Add comprehensive docstrings and inline comments to this function:

def merge_sorted_arrays(arr1, arr2):
    result = []
    i = j = 0

    while i < len(arr1) and j < len(arr2):
        if arr1[i] <= arr2[j]:
            result.append(arr1[i])
            i += 1
        else:
            result.append(arr2[j])
            j += 1

    result.extend(arr1[i:])
    result.extend(arr2[j:])
    return result
"""

response = orchestrator.execute(prompt, agent="claude")

Result with Documentation

def merge_sorted_arrays(arr1: list, arr2: list) -> list:
    """
    Merge two sorted arrays into a single sorted array.

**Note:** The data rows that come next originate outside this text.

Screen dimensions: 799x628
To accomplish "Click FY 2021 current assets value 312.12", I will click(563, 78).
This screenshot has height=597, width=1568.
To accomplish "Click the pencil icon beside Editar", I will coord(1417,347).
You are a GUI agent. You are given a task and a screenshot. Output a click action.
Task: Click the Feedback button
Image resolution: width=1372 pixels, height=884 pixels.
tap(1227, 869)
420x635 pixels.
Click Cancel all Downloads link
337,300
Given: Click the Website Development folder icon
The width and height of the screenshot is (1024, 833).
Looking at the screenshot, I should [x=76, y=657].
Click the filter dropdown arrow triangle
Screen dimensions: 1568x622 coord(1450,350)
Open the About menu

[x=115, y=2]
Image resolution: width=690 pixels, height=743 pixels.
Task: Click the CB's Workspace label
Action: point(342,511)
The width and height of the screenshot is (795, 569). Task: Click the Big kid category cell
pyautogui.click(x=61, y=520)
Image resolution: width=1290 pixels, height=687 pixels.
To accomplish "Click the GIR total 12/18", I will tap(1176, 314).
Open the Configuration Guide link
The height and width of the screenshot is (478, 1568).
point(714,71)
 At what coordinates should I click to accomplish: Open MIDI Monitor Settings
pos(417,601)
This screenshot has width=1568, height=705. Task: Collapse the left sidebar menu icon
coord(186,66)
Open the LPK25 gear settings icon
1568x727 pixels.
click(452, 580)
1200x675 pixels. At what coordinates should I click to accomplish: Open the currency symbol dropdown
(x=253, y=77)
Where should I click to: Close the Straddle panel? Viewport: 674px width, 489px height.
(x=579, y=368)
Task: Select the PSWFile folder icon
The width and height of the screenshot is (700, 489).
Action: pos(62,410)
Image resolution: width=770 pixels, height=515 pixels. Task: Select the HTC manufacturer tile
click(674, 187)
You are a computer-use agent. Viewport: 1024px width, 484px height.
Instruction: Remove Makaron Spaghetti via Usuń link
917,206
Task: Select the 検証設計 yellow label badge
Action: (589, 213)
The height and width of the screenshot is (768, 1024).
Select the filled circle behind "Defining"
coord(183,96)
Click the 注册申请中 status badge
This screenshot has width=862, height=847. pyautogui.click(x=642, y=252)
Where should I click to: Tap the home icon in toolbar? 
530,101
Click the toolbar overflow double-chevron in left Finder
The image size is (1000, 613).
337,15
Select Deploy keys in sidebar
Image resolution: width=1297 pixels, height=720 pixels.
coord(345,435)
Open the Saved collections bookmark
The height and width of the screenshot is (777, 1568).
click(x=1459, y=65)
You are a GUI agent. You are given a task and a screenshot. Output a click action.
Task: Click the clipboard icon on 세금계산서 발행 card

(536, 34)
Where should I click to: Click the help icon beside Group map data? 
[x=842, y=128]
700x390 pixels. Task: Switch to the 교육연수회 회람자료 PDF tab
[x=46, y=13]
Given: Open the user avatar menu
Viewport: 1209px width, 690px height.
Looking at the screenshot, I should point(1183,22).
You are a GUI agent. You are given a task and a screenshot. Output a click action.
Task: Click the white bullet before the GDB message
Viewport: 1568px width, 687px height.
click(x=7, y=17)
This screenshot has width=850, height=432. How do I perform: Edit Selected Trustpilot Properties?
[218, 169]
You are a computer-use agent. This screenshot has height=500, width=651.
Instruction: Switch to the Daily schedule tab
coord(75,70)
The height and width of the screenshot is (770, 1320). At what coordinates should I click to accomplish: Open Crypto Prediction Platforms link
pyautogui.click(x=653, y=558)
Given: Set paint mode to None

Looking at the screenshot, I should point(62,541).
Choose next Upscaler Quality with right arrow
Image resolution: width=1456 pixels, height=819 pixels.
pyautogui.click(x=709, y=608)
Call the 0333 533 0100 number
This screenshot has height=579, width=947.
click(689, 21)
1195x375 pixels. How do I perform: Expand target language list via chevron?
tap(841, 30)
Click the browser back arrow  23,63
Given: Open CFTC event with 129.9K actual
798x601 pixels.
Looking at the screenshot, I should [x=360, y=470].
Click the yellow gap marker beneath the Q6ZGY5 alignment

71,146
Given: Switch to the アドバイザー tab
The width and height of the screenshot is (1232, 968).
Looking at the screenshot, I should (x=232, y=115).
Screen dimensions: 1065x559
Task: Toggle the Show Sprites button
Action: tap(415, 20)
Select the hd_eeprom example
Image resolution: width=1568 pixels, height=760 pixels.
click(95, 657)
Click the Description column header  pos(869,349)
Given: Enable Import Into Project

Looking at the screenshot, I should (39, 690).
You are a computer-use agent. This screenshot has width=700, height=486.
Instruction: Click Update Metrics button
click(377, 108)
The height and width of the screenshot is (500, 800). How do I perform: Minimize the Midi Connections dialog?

    This function implements the merge step of merge sort, combining
    two pre-sorted arrays into one sorted array in O(n+m) time.

    Args:
        arr1 (list): First sorted array
        arr2 (list): Second sorted array

    Returns:
        list: A new sorted array containing all elements from both inputs

    Examples:
        >>> merge_sorted_arrays([1, 3, 5], [2, 4, 6])
        [1, 2, 3, 4, 5, 6]

        >>> merge_sorted_arrays([1, 2], [3, 4, 5])
        [1, 2, 3, 4, 5]

    Time Complexity: O(n + m) where n and m are the lengths of the arrays
    Space Complexity: O(n + m) for the result array
    """
    result = []
    i = j = 0  # Initialize pointers for both arrays

    # Compare elements from both arrays and add the smaller one
    while i < len(arr1) and j < len(arr2):
        if arr1[i] <= arr2[j]:
            result.append(arr1[i])
            i += 1  # Move pointer in first array
        else:
            result.append(arr2[j])
            j += 1  # Move pointer in second array

    # Add remaining elements from arr1 (if any)
    result.extend(arr1[i:])

    # Add remaining elements from arr2 (if any)
    result.extend(arr2[j:])

    return result

Example 4: Technical Specification

Prompt

prompt = """
Write a technical specification document for a rate limiting system that:
- Supports multiple algorithms (token bucket, sliding window)
- Has Redis backend
- Provides middleware for Flask/FastAPI
"""

response = orchestrator.execute(prompt, agent="claude")

Generated Specification

# Rate Limiting System - Technical Specification

## 1. Overview

A flexible rate limiting system supporting multiple algorithms with Redis backend
and framework middleware integration.

## 2. System Architecture

### 2.1 Core Components

- **Rate Limiter Engine**: Algorithm implementation layer
- **Storage Backend**: Redis-based persistence
- **Middleware Layer**: Framework integrations
- **Configuration Manager**: Dynamic rule management

### 2.2 Supported Algorithms

#### Token Bucket
- Configurable capacity and refill rate
- Burst traffic support
- Per-user/IP buckets

#### Sliding Window Log
- Precise rate limiting
- Configurable window size
- Memory-efficient implementation

## 3. API Specification

### 3.1 Core Interface

```python
class RateLimiter:
    def __init__(self, backend: RedisBackend, algorithm: Algorithm):
        pass

    def is_allowed(self, key: str, cost: int = 1) -> bool:
        pass

    def get_remaining(self, key: str) -> int:
        pass

3.2 Middleware Integration

# Flask
@app.before_request
@rate_limit(requests=100, window=3600)
def check_rate_limit():
    pass

# FastAPI
@app.middleware("http")
async def rate_limit_middleware(request: Request, call_next):
    pass

4. Redis Schema

rate_limit:{algorithm}:{key} -> {
    "tokens": 100,
    "last_refill": 1234567890,
    "requests": []
}

5. Performance Requirements

  • Latency: < 5ms per check
  • Throughput: 10,000 checks/second
  • Memory: O(n) where n = unique keys

6. Configuration

rate_limiting:
  default_algorithm: token_bucket
  redis:
    host: localhost
    port: 6379
  rules:
    - path: /api/*
      limit: 100
      window: 3600
```

Best Practices for Documentation Generation

1. Provide Context

Include relevant code structure, project type, and target audience in your prompts.

2. Specify Format

Request specific documentation formats (Markdown, reStructuredText, etc.).

3. Include Examples

Ask for usage examples and code snippets in documentation.

4. Request Sections

Specify required sections like installation, configuration, API reference, etc.